Building a Foundation for Better Disease Risk Prediction
Most DNA changes linked to common diseases occur not within the genes themselves but in the vast stretches of non-coding DNA. These regions contain regulatory elements that control gene expression. Over the last two decades, genetic studies have identified millions of non-coding disease-related variants throughout the genome. The challenge has been identifying which single-letter changes in these regulatory DNA regions affect gene activity, fine-tuning protein production, and shaping disease risk.

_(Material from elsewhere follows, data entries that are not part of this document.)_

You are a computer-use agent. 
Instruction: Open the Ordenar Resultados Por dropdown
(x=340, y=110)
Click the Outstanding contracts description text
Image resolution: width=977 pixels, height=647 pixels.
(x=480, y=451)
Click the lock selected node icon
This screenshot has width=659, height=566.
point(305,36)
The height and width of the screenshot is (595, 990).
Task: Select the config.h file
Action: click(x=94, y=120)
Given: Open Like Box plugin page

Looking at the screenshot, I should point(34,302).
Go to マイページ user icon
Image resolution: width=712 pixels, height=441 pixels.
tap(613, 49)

The researchers utilized a technology called a massively parallel reporter assay, which allowed them to test the effects of more than 220,000 single-letter DNA variants simultaneously across different cell types, including brain, liver, and blood cells. Each DNA stretch was paired with a molecular tag to measure whether a variant increased, decreased, or had no effect on gene activity—an essential step in understanding how regulatory DNA changes may impact health.
The results revealed over 13,000 single-letter variants that influence gene expression. While most act independently, about 11 percent behaved differently when combined with a nearby variant. This suggests that some genetic risk of disease depends on specific combinations of variants whose whole is greater than the sum of its parts.

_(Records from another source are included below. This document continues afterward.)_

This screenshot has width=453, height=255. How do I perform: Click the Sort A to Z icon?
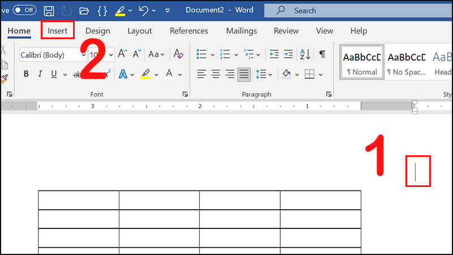tap(305, 54)
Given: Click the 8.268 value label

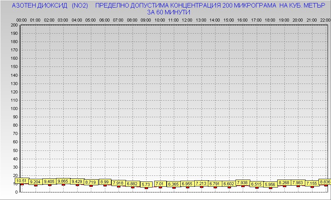Looking at the screenshot, I should (284, 183).
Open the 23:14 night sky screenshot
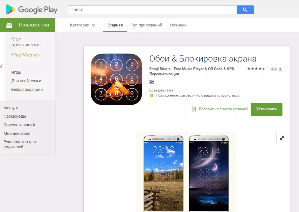Screen dimensions: 299x212 pyautogui.click(x=209, y=173)
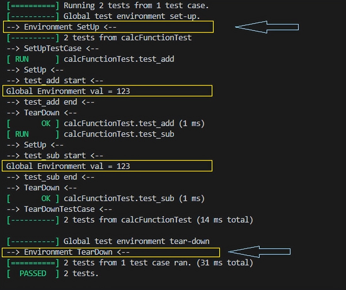Click the Global Environment val line under test_sub start
The width and height of the screenshot is (346, 290).
click(68, 166)
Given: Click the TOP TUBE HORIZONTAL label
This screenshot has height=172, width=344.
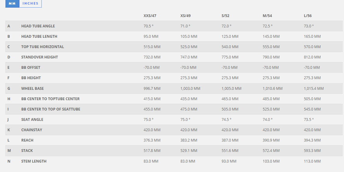Looking at the screenshot, I should click(x=43, y=47).
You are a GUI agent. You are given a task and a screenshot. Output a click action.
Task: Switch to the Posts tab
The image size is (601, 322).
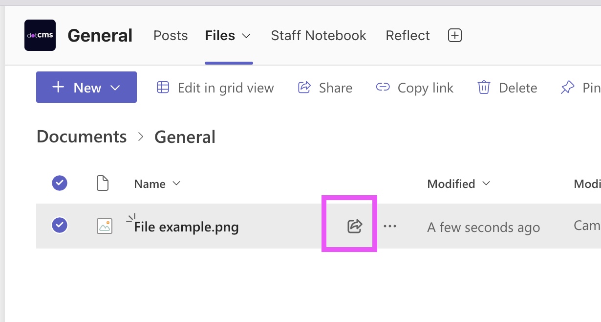[171, 35]
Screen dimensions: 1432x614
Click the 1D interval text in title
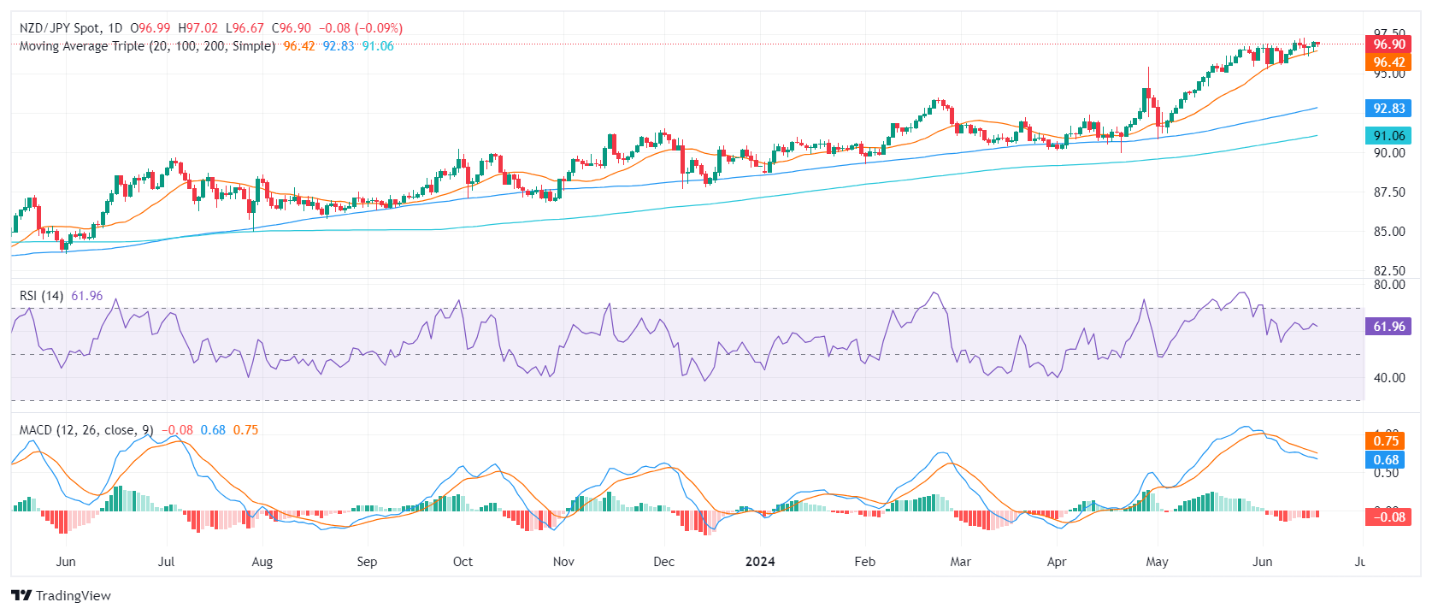coord(115,28)
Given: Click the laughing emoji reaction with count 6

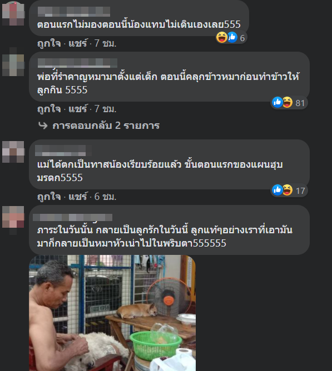Looking at the screenshot, I should click(x=221, y=37).
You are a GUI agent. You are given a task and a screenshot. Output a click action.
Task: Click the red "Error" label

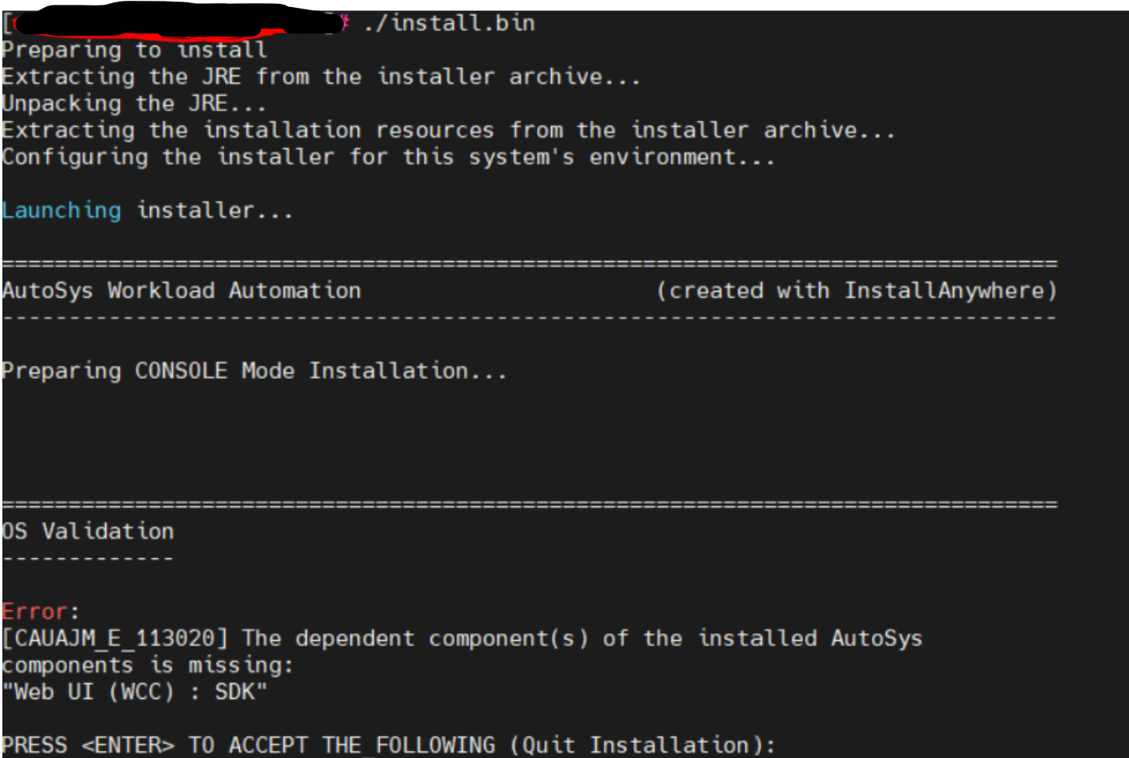click(x=35, y=612)

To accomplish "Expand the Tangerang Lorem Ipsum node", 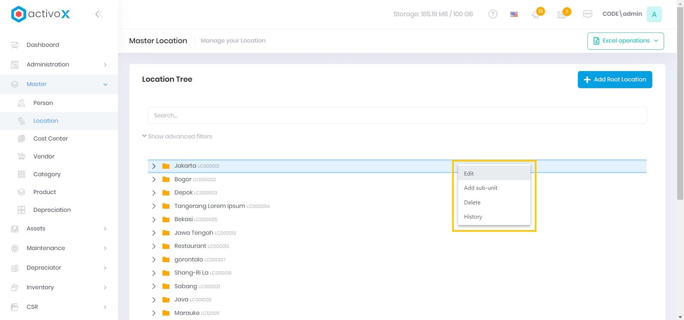I will coord(154,206).
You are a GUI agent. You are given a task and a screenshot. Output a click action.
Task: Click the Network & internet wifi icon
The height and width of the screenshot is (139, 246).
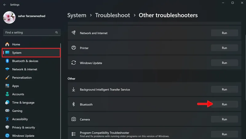(x=7, y=69)
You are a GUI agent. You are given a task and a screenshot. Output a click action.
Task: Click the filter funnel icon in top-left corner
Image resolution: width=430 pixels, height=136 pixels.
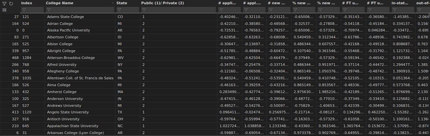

Implications for Human Health and Future Research
The study’s insights revealed potential links to human health. In some cases, pairs of variants were associated with gene activity linked to lower levels of LDL, or “bad” cholesterol. Other combinations appeared to affect a gene associated with blood pressure. The team also identified two variants near the ESS2 gene—associated with developmental disorders—whose combined effect on gene expression was greater than expected from either variant alone.
Improving Equity in Genetics-Driven Advances
In another example, researchers pinpointed a single variant associated with long-term blood sugar control discovered in people of European ancestry. Based on its molecular behavior, they predicted similar but previously understudied variants, predominantly found in people of African ancestry, would show a similar association. Follow-up analysis confirmed this prediction, underscoring the importance of understanding genetic mechanisms across diverse populations.
While the study identified which DNA variants regulate specific protein-coding genes in the brain, liver, and blood cells, additional experiments are necessary to determine how those variants ultimately influence traits and disease risk. Given the body’s many tissues and thousands of distinct cell types, switching genes on or off in a single cell type is only one piece of a much larger puzzle in determining health outcomes. Moreover, millions of genetic variants remain untested. However, the researchers assert that the findings can already begin strengthening how scientists study genetic variation and its influence on health traits.
“These findings do more than explain known disease associations. They provide training data to build predictive models of the effects of variants we haven’t yet studied or that remain undiscovered,” Tewhey said.
This breakthrough in genetic mapping not only enhances our understanding of disease risk but also paves the way for more targeted and effective therapies, offering hope for improved health outcomes across diverse populations.